# Tarea asignada
Retome el texto de más abajo sobre la opinión de los mexicanos acerca de las fuerzas armadas y prosiga su redacción a partir de la última oración.

Entender nuestra idiosincrasia mexicana es fundamental para comprender la complejidad del contexto social que hoy vivimos.

Importante conocer el estudio de opinión realizado en 2021 por los académicos del CIDE, Daniel Zizumbo y Benjamín Martínez respecto a las fuerzas armadas.

A partir de los impactantes datos que consigna el estudio podríamos deducir la posible existencia de un anidado en el inconsciente colectivo de los mexicanos, que acepta someterse a la disciplina sólo cuando esta es impuesta desde el poder, -en cualquier ámbito-, ya sea gubernamental o civil.

Mientras en el resto del mundo occidental la sociedad lucha hoy por preservar la libertad y los ciudadanos la exigen, un importante sector de nuestra población se siente cómodo en el contexto del autoritarismo.

Este estudio describe que alrededor de seis de cada diez mexicanos ven con simpatía que las fuerzas armadas realicen actividades que tradicionalmente han desarrollado instituciones civiles.

A su vez, que el 53 por ciento de los mexicanos estaría de acuerdo con que las fuerzas armadas den un golpe de estado si hubiese riesgo de revertir las políticas instrumentadas por este y el 63.1 por ciento aceptaría que las fuerzas armadas tomasen control de la Suprema Corte de Justicia de la Nación si los ministros protegieran a gente cuestionable.

# Lista de registros
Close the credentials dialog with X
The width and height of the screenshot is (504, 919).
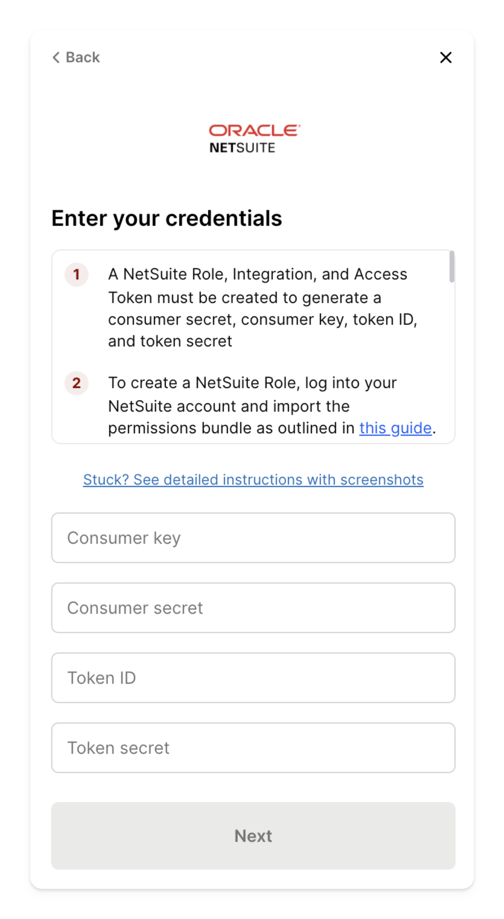click(445, 57)
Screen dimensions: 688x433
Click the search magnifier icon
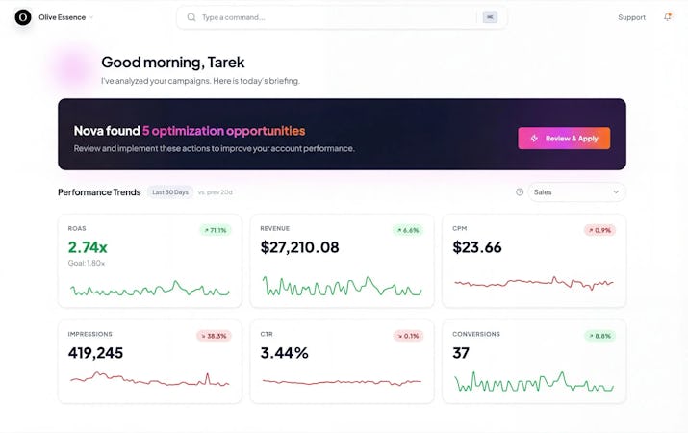(x=191, y=17)
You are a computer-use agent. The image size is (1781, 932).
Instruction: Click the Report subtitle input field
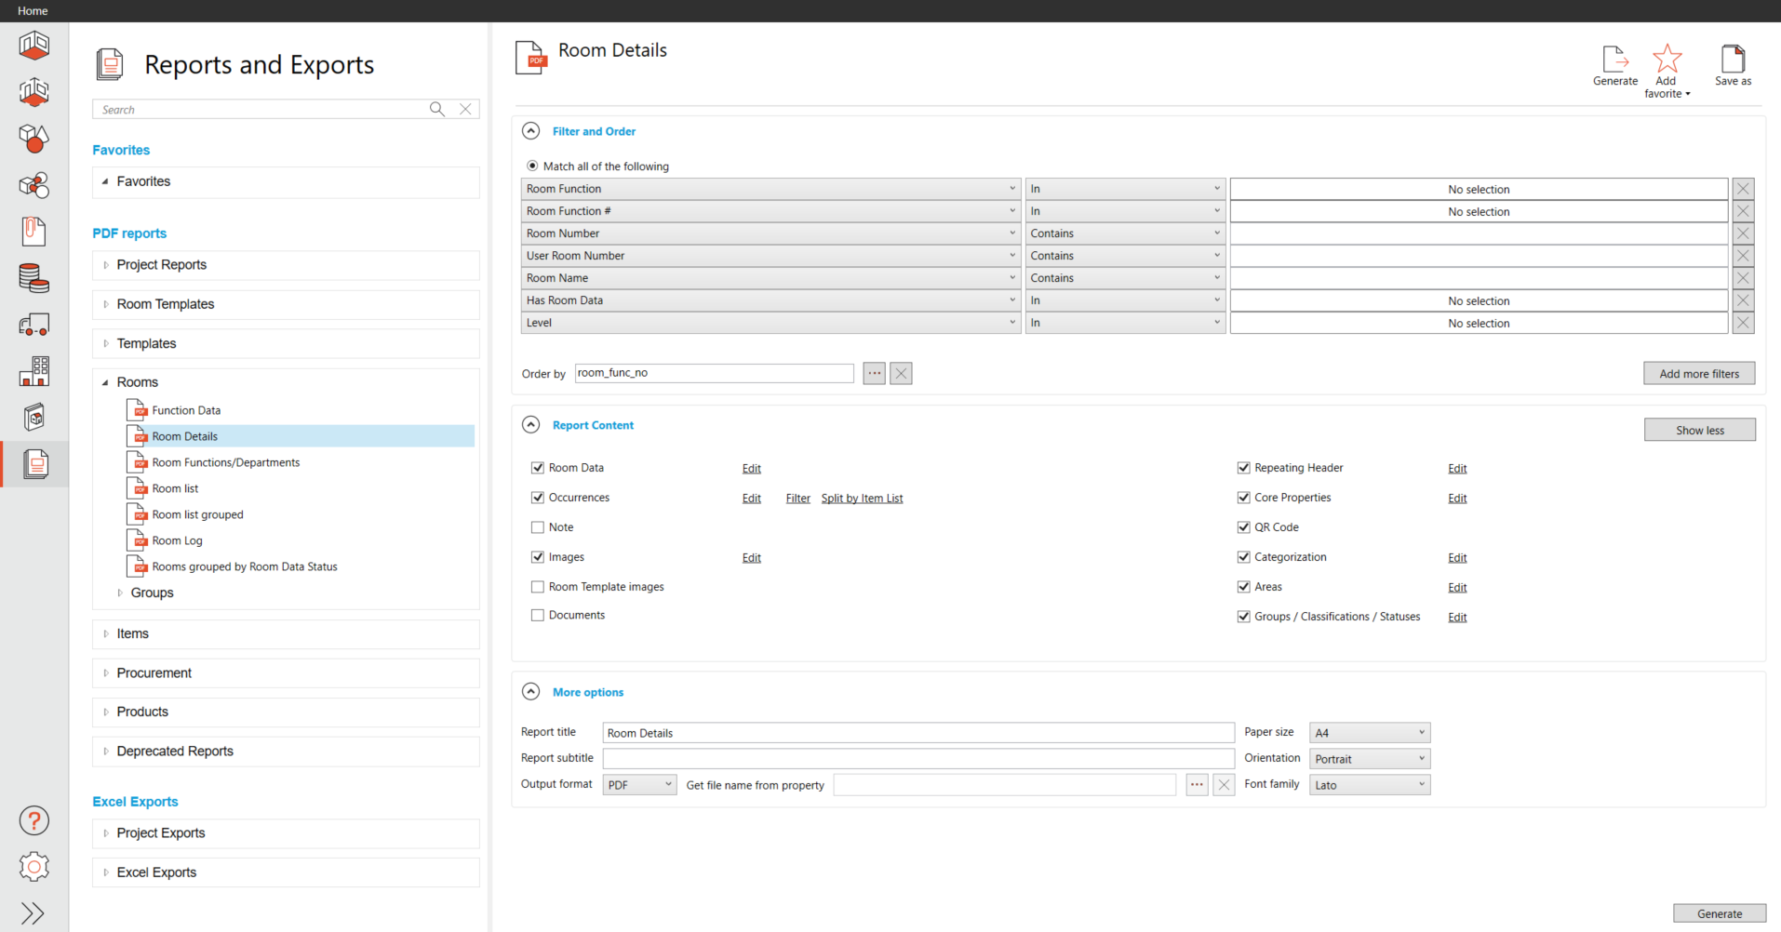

# Respuesta escrita
Coincidiendo con Ricardo Raphael, -quien desarrolló este tema ampliamente en un artículo publicado en Milenio el pasado cinco de septiembre-, en el cual concluye que las “campañas de comunicación generadas durante los últimos 22 años” han formado este clima de opinión favorable a las fuerzas armadas, consideramos que es conveniente vincular adicionalmente otros factores.

Es de destacarse que cuando el candidato opositor López Obrador de modo furibundo señalaba hace varios años al como represor, el pueblo le apoyaba.

Sin embargo, la opinión colectiva recientemente ha mudado su percepción, -del mismo modo que hoy lo ha hecho el presidente-, quien se ha convertido en promotor de la militarización. Por tanto, el factor “López Obrador”, -como líder de opinión e influenciador-, es determinante para forjar opiniones colectivas entre los grandes grupos cercanos a él.

Por ello, el análisis debe ser más profundo. Podemos considerar que el “gen autoritario” ha estado anidado desde siempre en el inconsciente colectivo de este país, -hibernando-, hasta que el presidente López Obrador con su narrativa lo liberó. Por tanto, debemos reconocer que esto responde a la empatía y solidaridad de muchos mexicanos para con el hoy presidente, quien ha sabido dar voz a esta vocación autoritaria latente en la idiosincrasia mexicana.

Debemos reconocer también los méritos propios de las fuerzas armadas, pues la imagen filantrópica ha sido ganada a pulso a través de años de solidaria participación en el Plan DN3, que es el programa conformado por acciones de protección a la población civil afectada por desastres naturales.

Por ello este es otro de los factores que favorecen la imagen positiva que tenemos los mexicanos respecto a nuestras fuerzas armadas. Además, no arrastramos la experiencia de otros países de Latinoamérica, que fueron gobernados por dictaduras militares represivas.

De hecho, la tolerancia del mexicano típico hacia la represión de las libertades es producto de la fascinación hacia la figura del cacique autoritario pero paternalista, que le reprime, pero a su vez le provee.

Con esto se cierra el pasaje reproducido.